Task objective: Reproduce exactly, from the data that follows, the line with "This screenshot has width=708, height=497.", the line with "This screenshot has height=612, width=1577.", and every line that lies between them.

Supplied entries:

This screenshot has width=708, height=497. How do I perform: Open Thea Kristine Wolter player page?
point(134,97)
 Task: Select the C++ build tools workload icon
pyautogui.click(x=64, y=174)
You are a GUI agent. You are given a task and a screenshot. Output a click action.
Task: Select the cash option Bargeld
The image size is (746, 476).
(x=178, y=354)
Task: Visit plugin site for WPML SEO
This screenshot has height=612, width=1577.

==

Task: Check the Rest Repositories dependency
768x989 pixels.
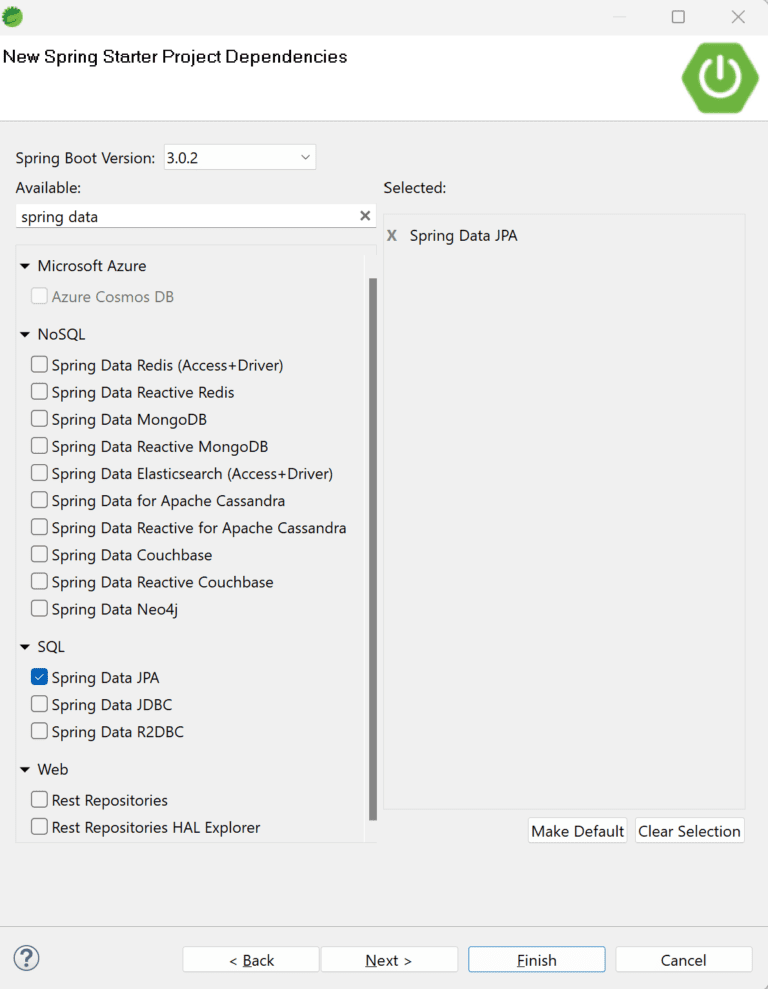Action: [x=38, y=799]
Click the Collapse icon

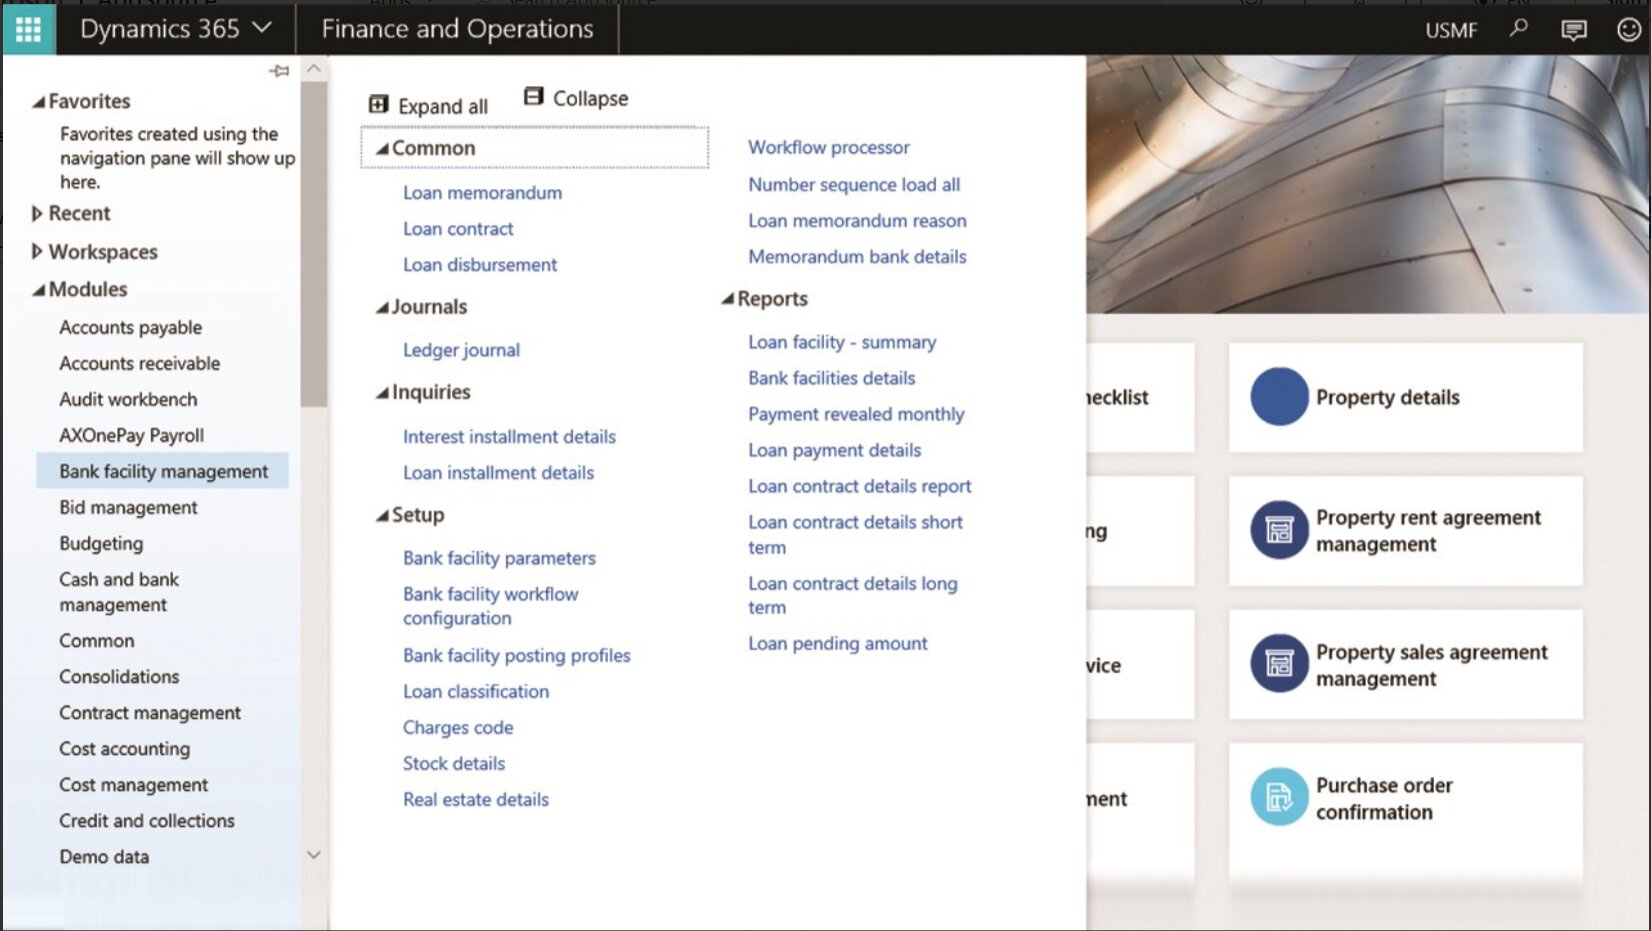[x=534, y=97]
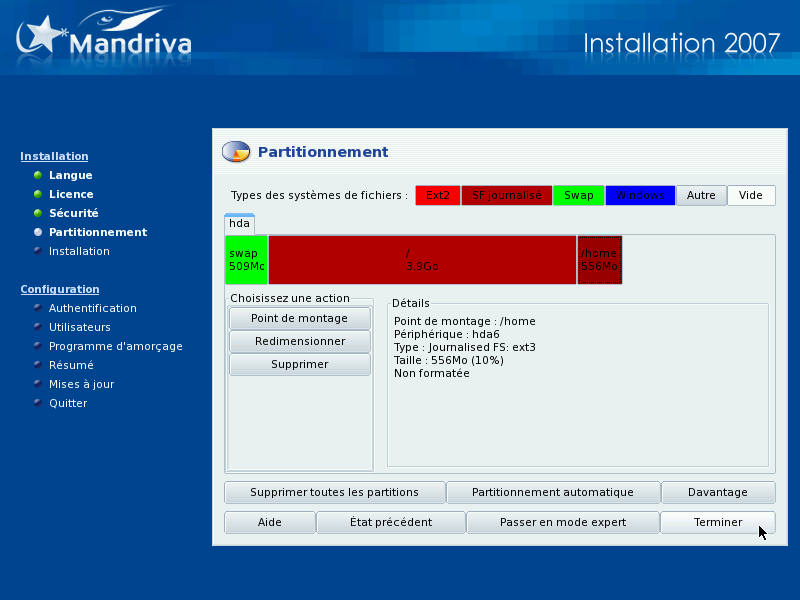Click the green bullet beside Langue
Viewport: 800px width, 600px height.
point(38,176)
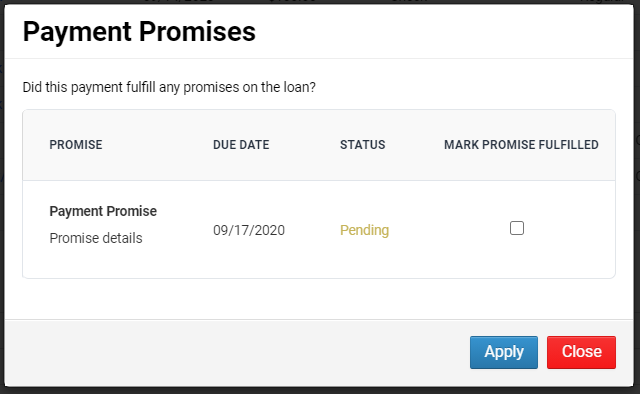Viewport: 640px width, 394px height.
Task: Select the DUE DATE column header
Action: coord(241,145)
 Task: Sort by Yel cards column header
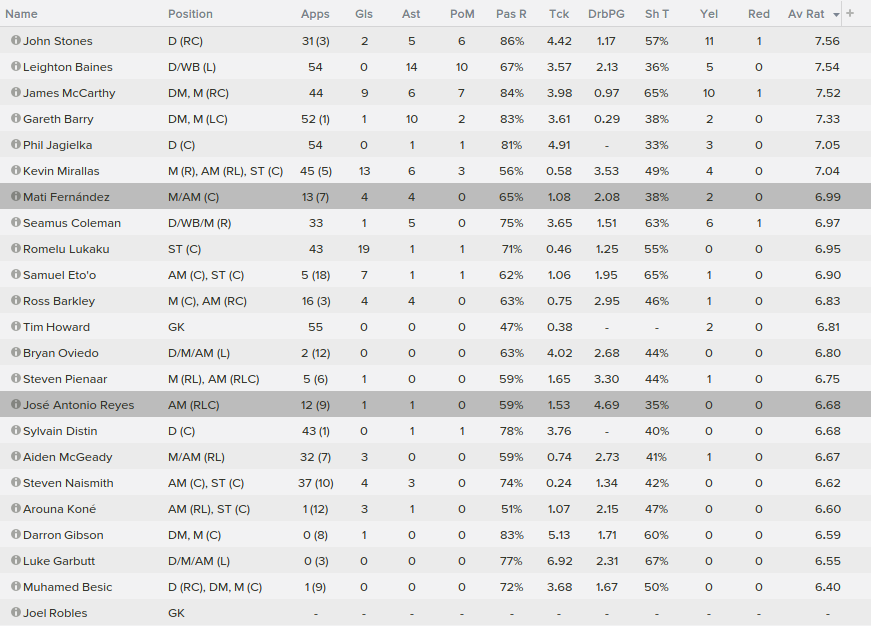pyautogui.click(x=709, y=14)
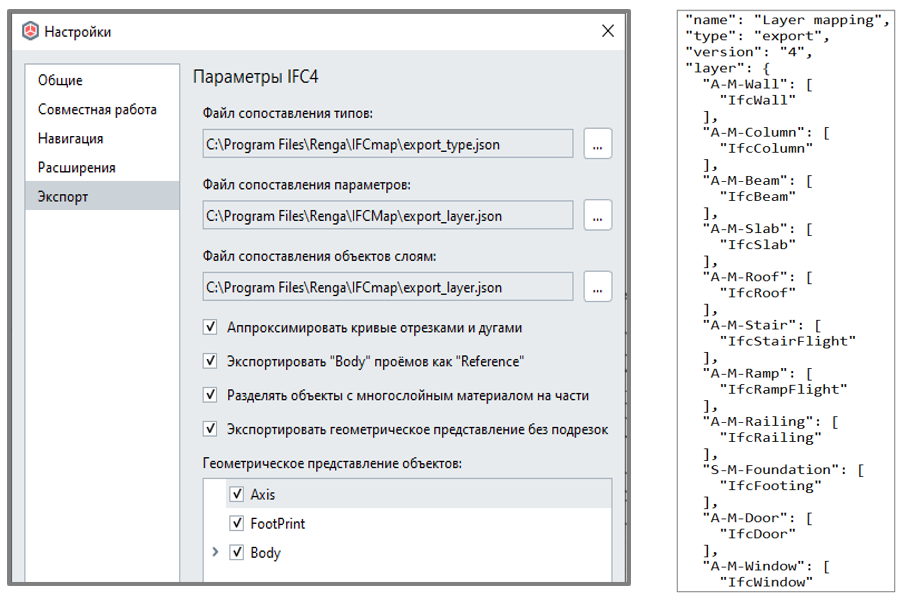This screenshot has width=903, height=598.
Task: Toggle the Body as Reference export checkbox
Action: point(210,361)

* * *

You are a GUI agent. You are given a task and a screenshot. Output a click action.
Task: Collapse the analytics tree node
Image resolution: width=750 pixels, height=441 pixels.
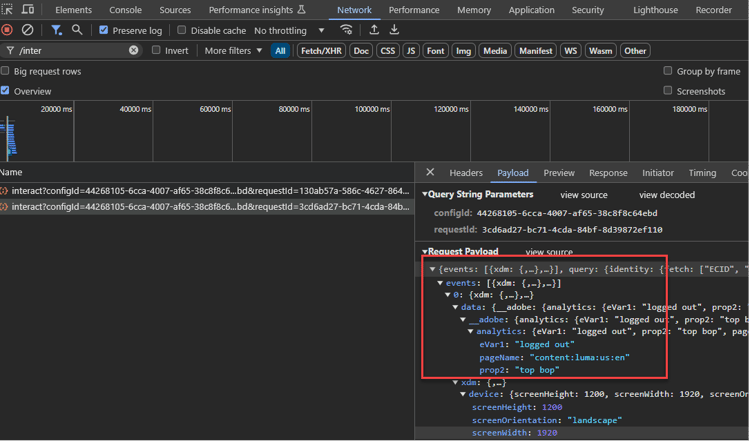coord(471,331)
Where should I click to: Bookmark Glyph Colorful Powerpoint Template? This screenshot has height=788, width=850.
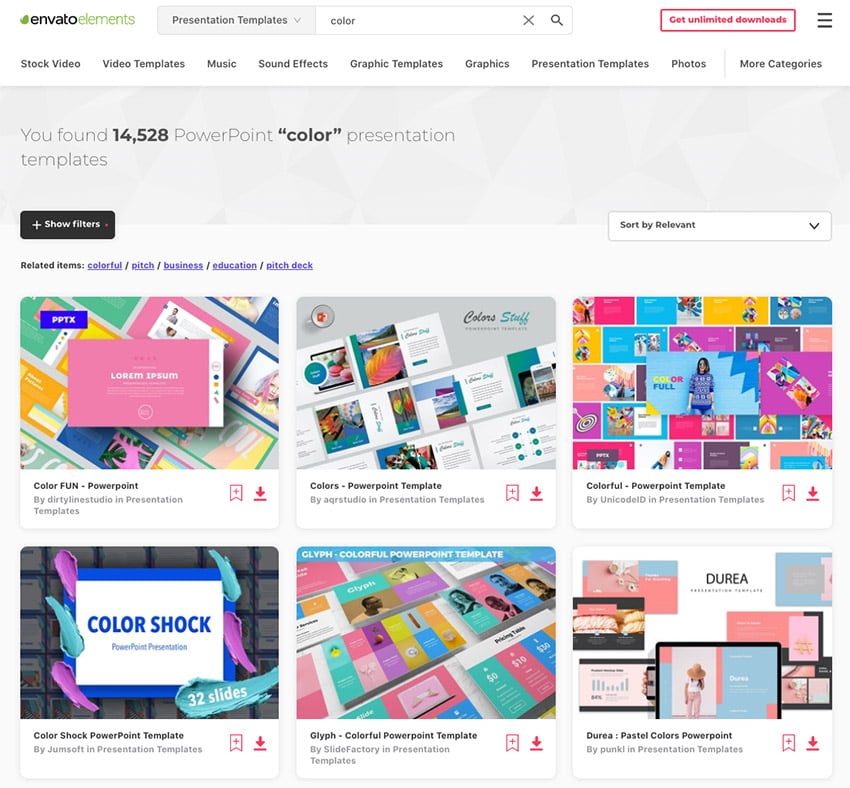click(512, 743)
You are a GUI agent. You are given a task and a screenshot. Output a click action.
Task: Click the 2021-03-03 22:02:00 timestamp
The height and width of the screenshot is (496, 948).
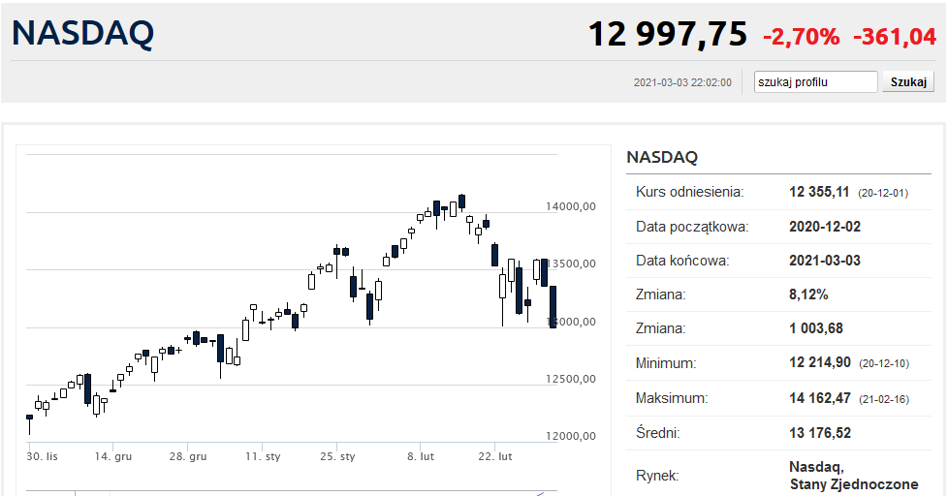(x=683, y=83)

Output for this task:
This screenshot has width=708, height=497. How do I perform: Open Thea Kristine Wolter player page?
point(134,97)
 Task: Select the C++ build tools workload icon
pyautogui.click(x=64, y=174)
You are a GUI agent. You are given a task and a screenshot. Output a click action.
Task: Select the cash option Bargeld
The image size is (746, 476).
(x=178, y=354)
Task: Visit plugin site for WPML SEO
This screenshot has height=612, width=1577.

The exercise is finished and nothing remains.